Perfect Pocket Protection

The abbreviated Kahr 9mm PM9 could render most .380 autos obsolete.

As I write this column, there is a pistol on my desk. For a guy who fiddles with handguns daily, this is not an uncommon situation. The gun is Kahr Arms' latest model, the 9mm PM9. To the best of my knowledge, it's the first specimen to leave the Massachusetts factory.

Since I saw a prototype at the 2002 SHOT Show in Las Vegas, I've been eagerly awaiting a shooting example of the PM9. It's here, I have fired it, and I believe I am looking at a very significant pistol in the ongoing history of defensive handguns.

In a world full of high-capacity autos in powerful calibers, Kahrs have always been unabashed concessions to common sense. From the first models introduced less than 10 years ago, Kahrs were designed to be small. So small in fact, that they make excellent concealed-carry pistols.

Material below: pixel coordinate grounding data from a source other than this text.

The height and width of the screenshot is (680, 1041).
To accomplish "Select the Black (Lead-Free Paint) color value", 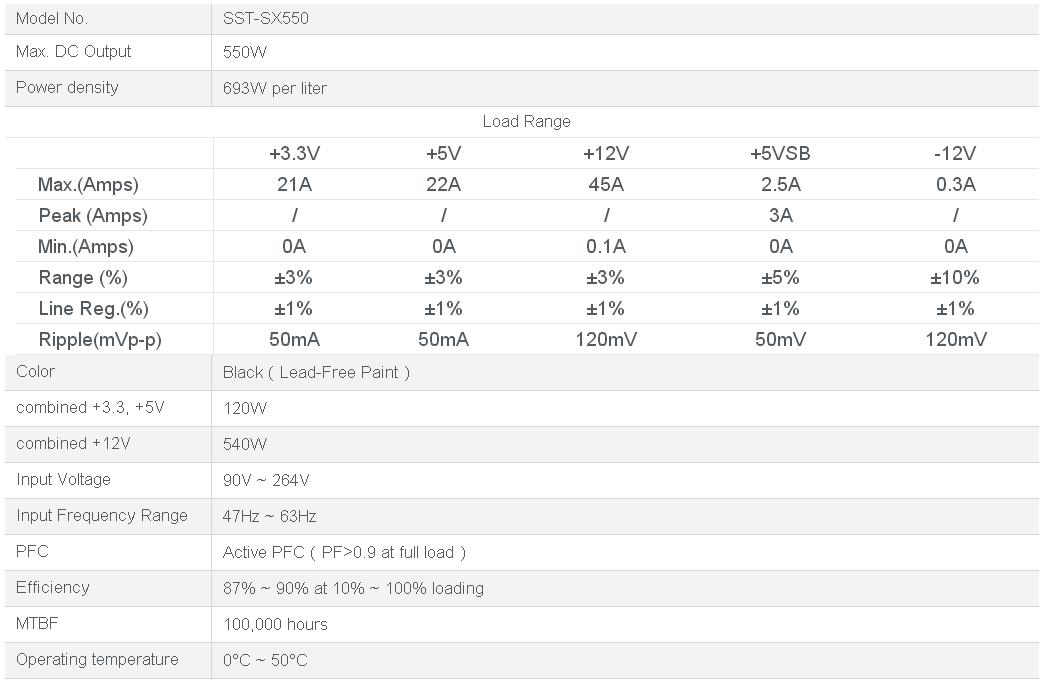I will pyautogui.click(x=316, y=372).
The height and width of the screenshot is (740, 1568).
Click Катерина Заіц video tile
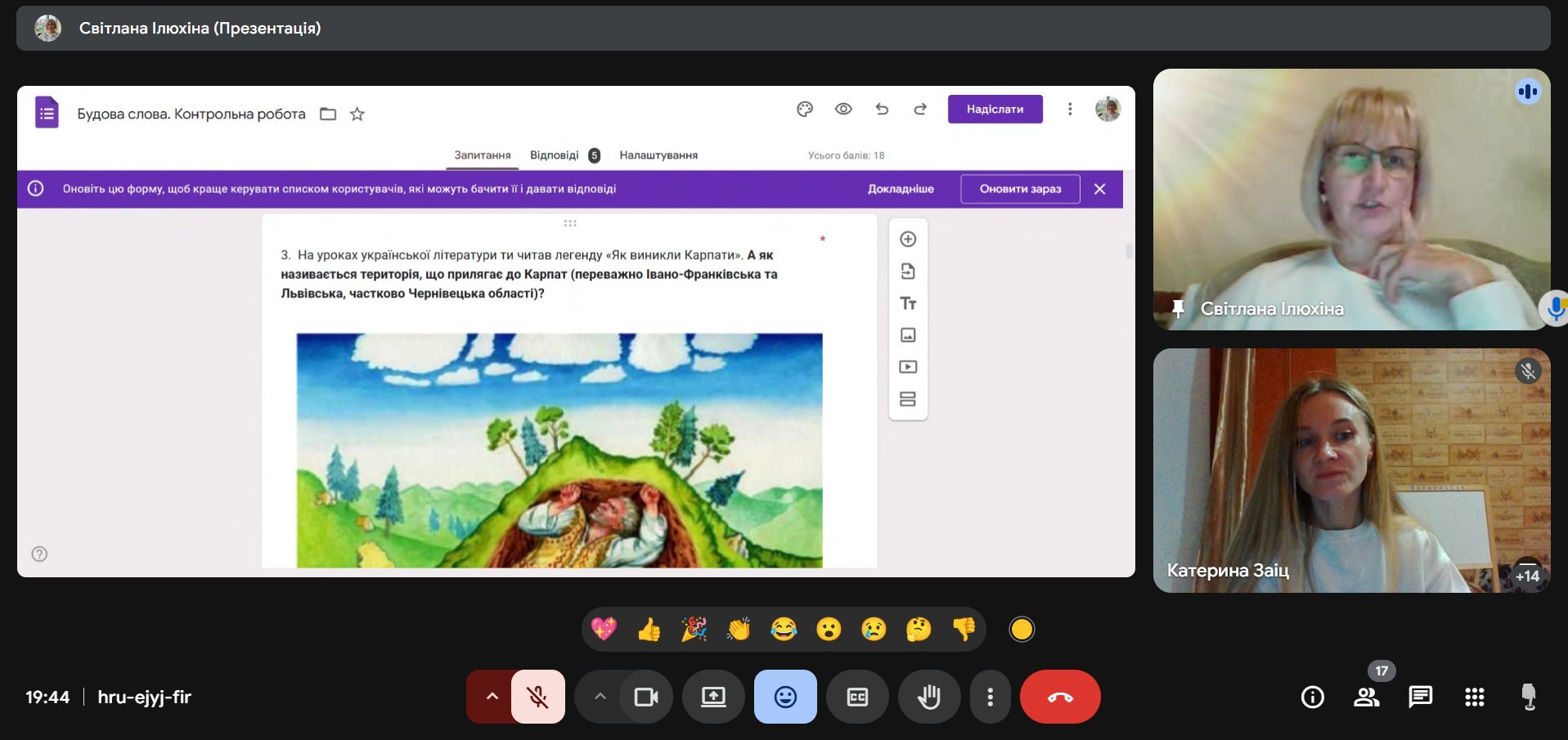(1350, 470)
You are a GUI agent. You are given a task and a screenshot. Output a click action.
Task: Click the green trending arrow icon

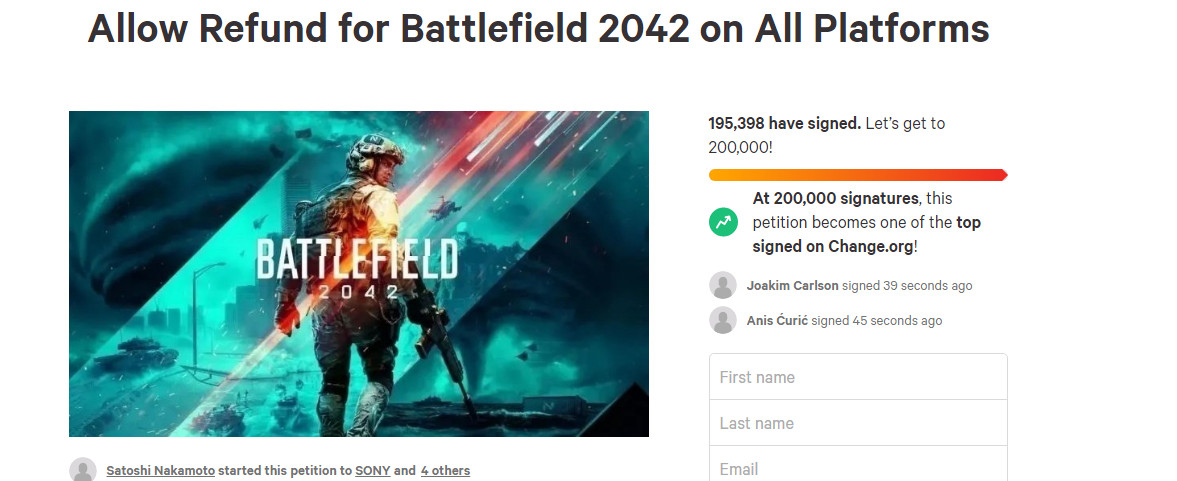tap(723, 222)
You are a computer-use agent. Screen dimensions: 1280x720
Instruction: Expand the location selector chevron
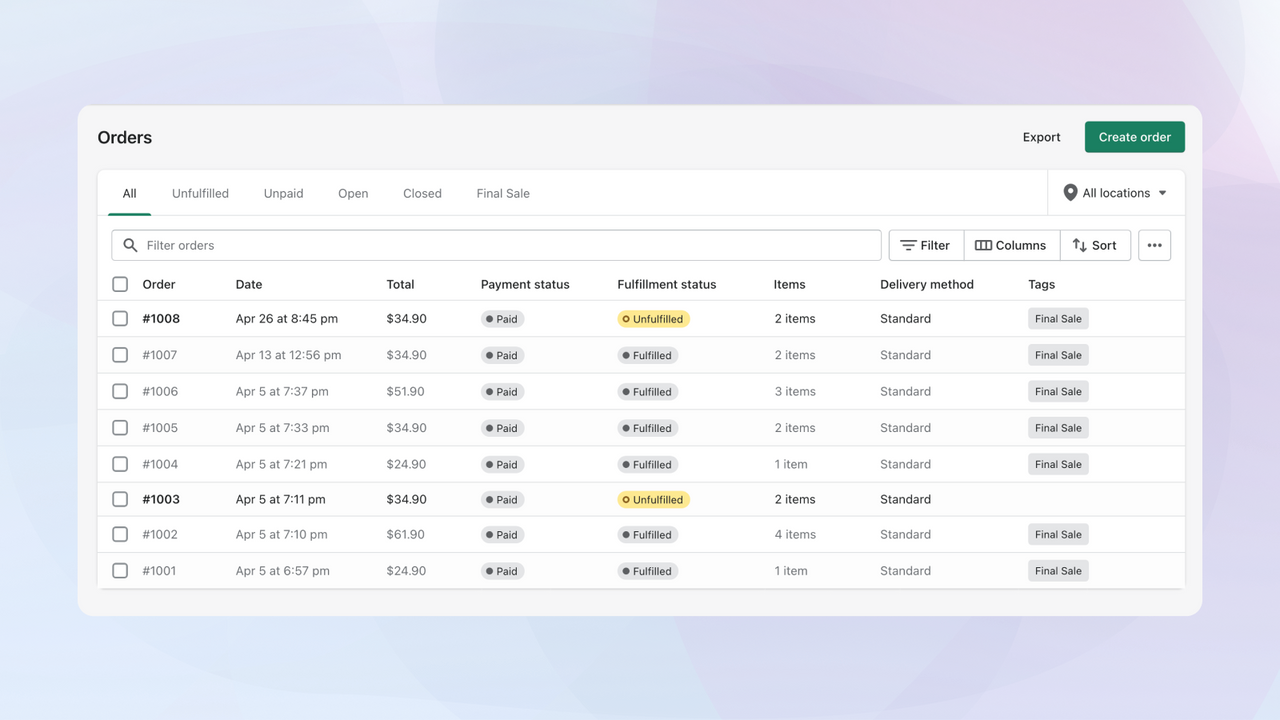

Now any pistol designed for this role faces an uphill fight for acceptance. First of all, it needs to be sufficiently powerful to stop fights--quickly. And it needs to be simple and easy to deploy. Size is critical to concealment, so a proper concealed-carry gun has to be small enough that anyone can tuck it away on their person. The final criteria is arguably the most important of all: weight. The heavier the gun, the greater the likelihood you'll rationalize away the need to carry it "just this one time." And that's the one time you'll likely need it. Nothing is perfect, but the auto that comes closest in the concealed carry ideal has to be powerful, simple, small and light.

Kahr's first model was the all-steel K9. A single-column 9mm, it had a simple and safe DAO trigger system and weighed 25 ounces empty. The demand for a more powerful gun drove Kahr to build the K40, which was basically the same gun in .40 S&W. It required the use of a heavier slide, which raised the weight to 26 ounces. Beautifully made little guns with heavy, strong parts and great reliability, they were instantly popular.

The only knock on them was their weight, which was as much as many full-sized autos. Subsequent models addressed the problem by shortening the butt to make a so-called "Covert" pistol and using a polymer frame in both short and long versions. Polymer really created a light pistol--17.9 ounces as opposed to the original K9's 25 ounces. There was also a Micro Kahr which was all-steel, but came with a short barrel and butt. The obvious solution was to use the Micro format of short butt, short slide, then make the receiver a very light polymer. The resulting pistol would give up nothing in on-target performance or operational simplicity, but would be a bit smaller and a lot lighter.